The problem:
Copy out the data below from the line containing "Image resolution: width=1265" to the line containing "Click the 菜单类型 field label", both lines included, with all images left out.
━━ Data section
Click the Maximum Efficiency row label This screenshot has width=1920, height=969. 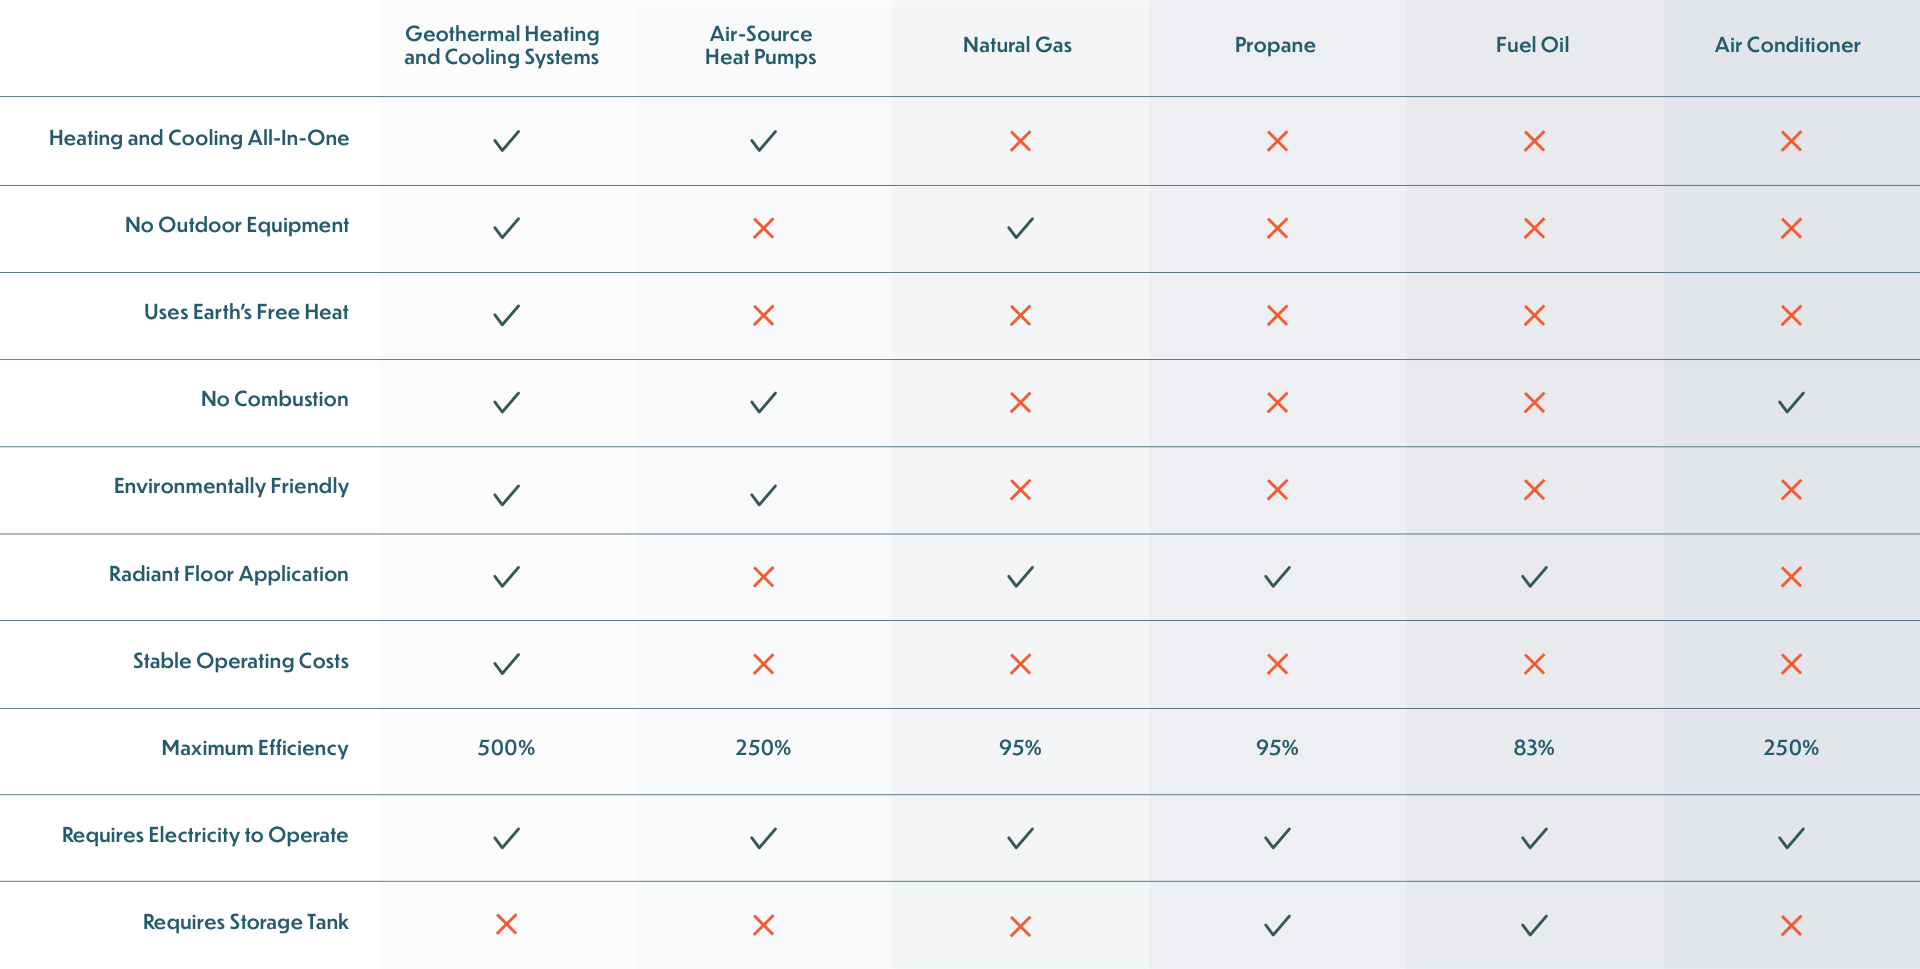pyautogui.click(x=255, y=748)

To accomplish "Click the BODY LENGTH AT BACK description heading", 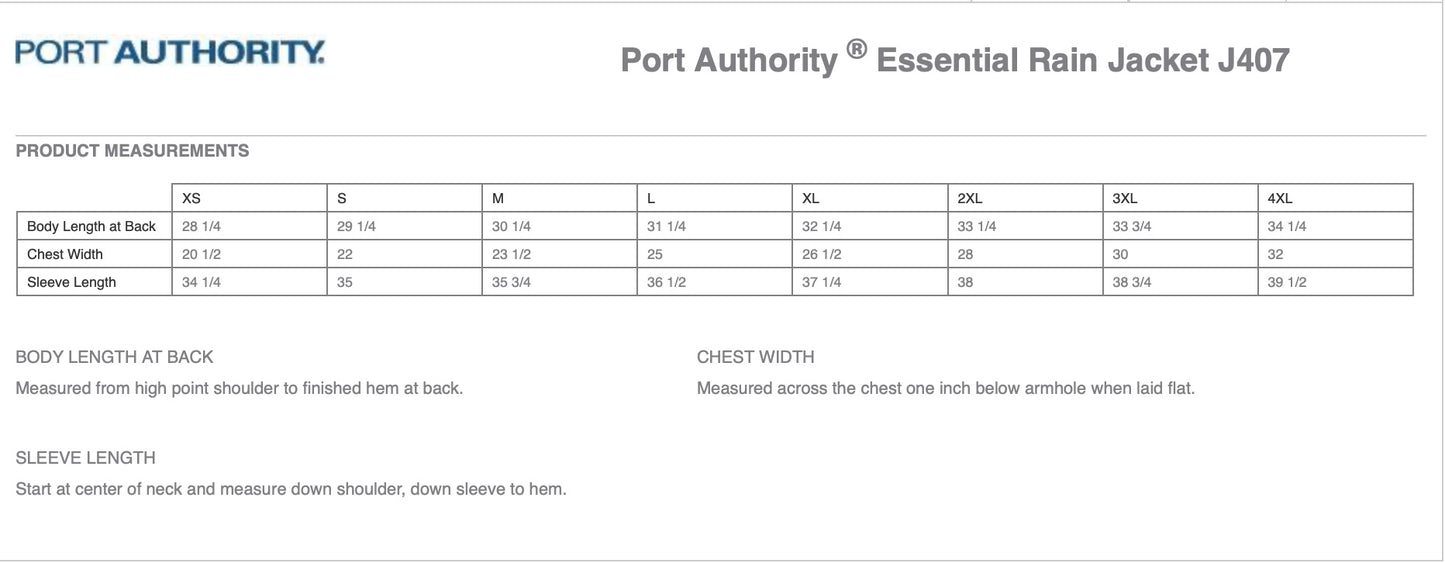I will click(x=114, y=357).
━━━━
━━ Data section
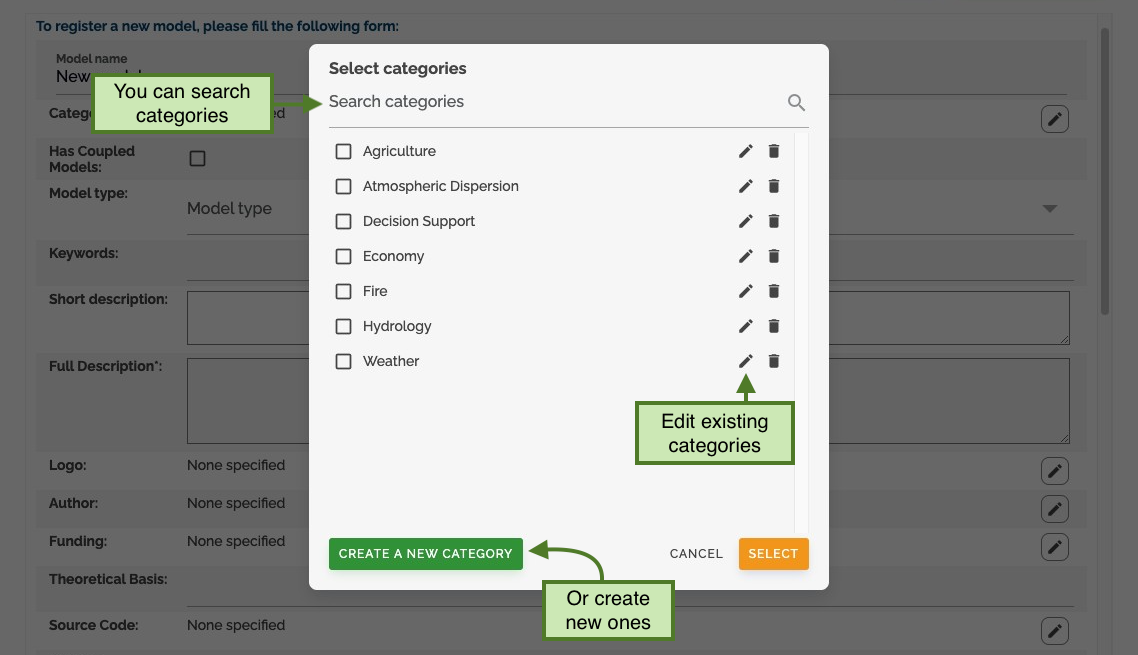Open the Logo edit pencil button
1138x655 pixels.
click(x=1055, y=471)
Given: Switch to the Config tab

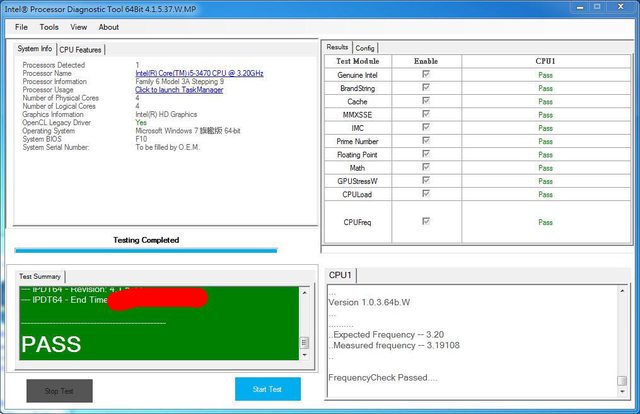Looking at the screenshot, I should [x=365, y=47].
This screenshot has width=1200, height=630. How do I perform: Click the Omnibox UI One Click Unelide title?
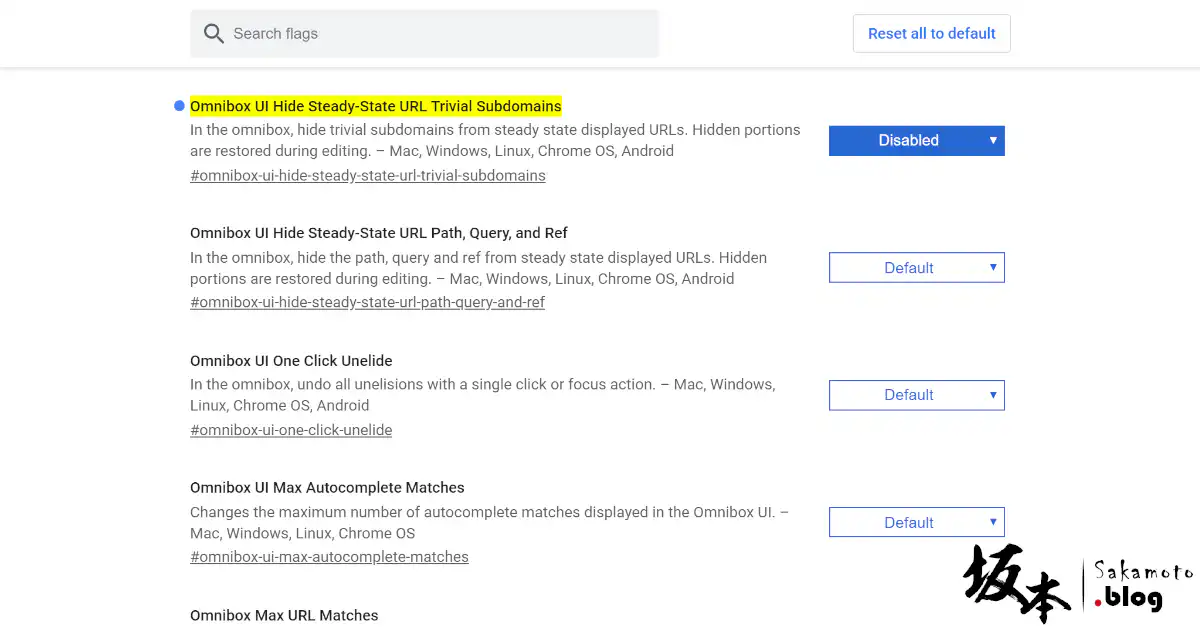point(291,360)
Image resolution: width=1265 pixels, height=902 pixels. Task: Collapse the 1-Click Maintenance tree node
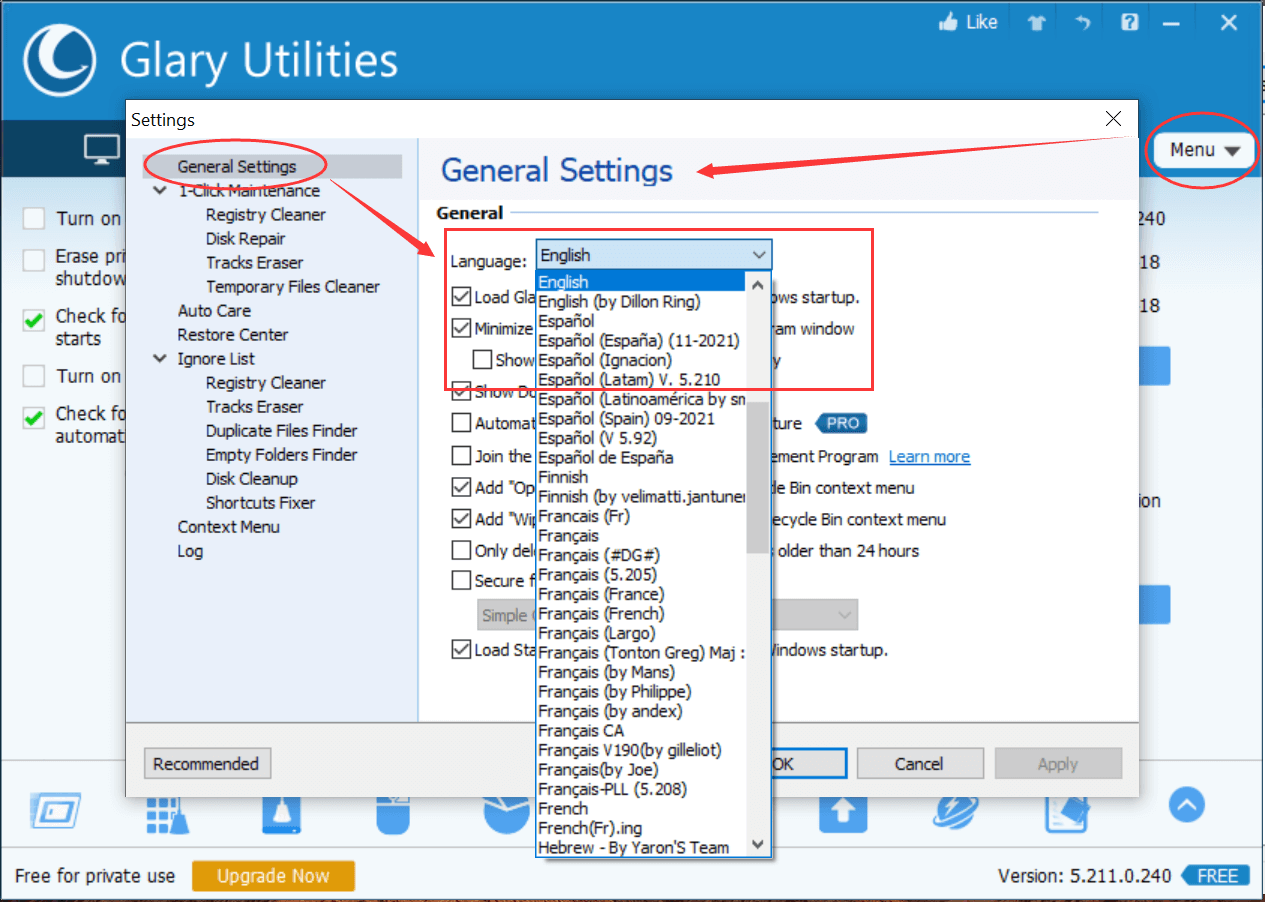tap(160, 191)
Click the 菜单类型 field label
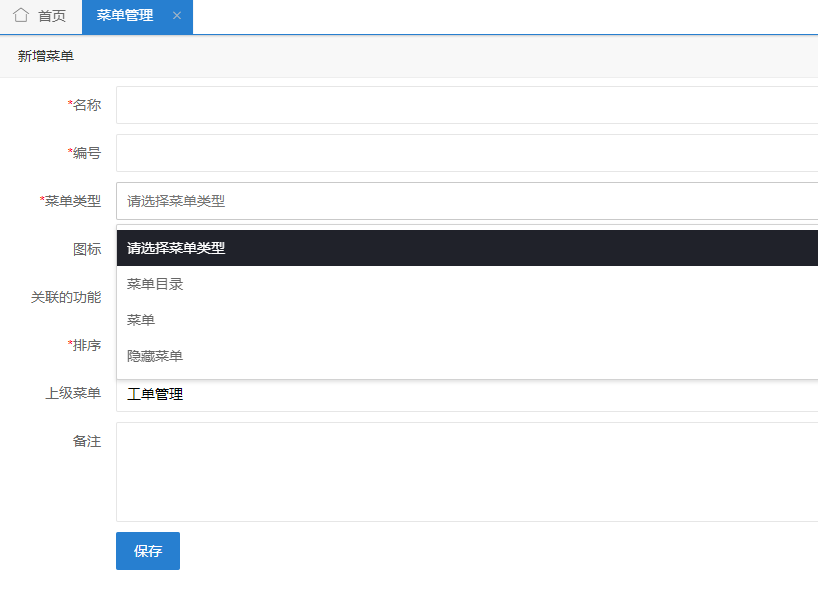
━━━━
━━ Data section
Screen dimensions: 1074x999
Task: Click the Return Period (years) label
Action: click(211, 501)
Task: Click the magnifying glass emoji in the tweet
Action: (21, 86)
━━━━
Exercise solution:
Image resolution: width=1265 pixels, height=902 pixels. Task: Collapse the 1-Click Maintenance tree node
tap(160, 191)
Click the 菜单类型 field label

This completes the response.